REVIEW – The Chair by C-12 Dance Theatre


This is young UK-based C-12 Dance Theatre‘s first year at the Fringe. On the strength of the emotionally-charged style and grace of The Chair, they should definitely be back.

Performed without dialogue, The Chair relates the plight of an imprisoned man, haunted by nightmarish visions of his past as he struggles for redemption and forgiveness from those he has wronged.

Superbly choreographed by Annie-Lunette Deakin-Foster, scenes from this tale of inner struggle are depicted with some quite beautiful dance and physical theatre, complemented by effective lighting and a perfectly-matched soundtrack. Deakin-Foster, who also appears as the prisoner’s mother, deserves a great deal of credit here, but the performance of Nas Evanson as the lead is outstanding.
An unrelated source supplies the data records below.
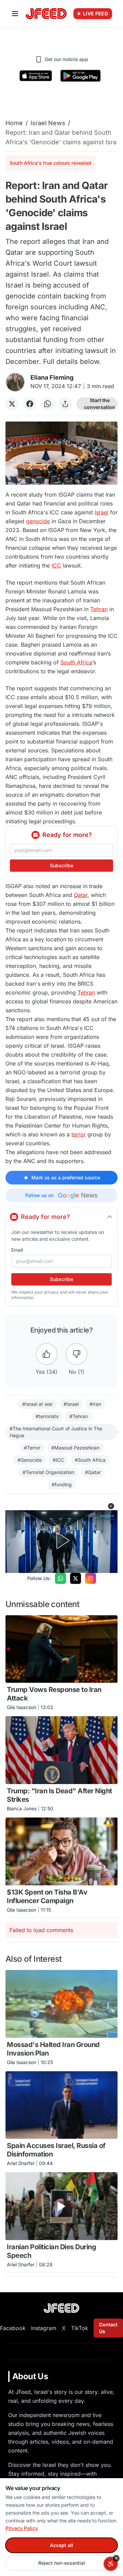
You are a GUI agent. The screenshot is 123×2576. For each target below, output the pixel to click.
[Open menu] (15, 13)
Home (14, 123)
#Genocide (29, 1460)
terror (78, 1134)
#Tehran (78, 1416)
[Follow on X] (75, 1578)
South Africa (76, 662)
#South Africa (90, 1460)
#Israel (71, 1404)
Possessing a strength of both body and gaze, Evanson is completely convincing as a man struggling with his demons as he relives past moments of joy, frustration and anger whilst coming to terms with the enormity of his present. His movements are perfectly timed and stated and he brings a power and emotion to the piece that transforms it into something special.

The two other cast members are also accomplished and talented, but the stars of The Chair are undoubtedly Deakin-Foster’s original & compelling choreography and Evanson’s powerhouse performance.

The Chair runs from August 8th to 31st at Pleasance Zoo. £10 (£7 concession), some shows sold out.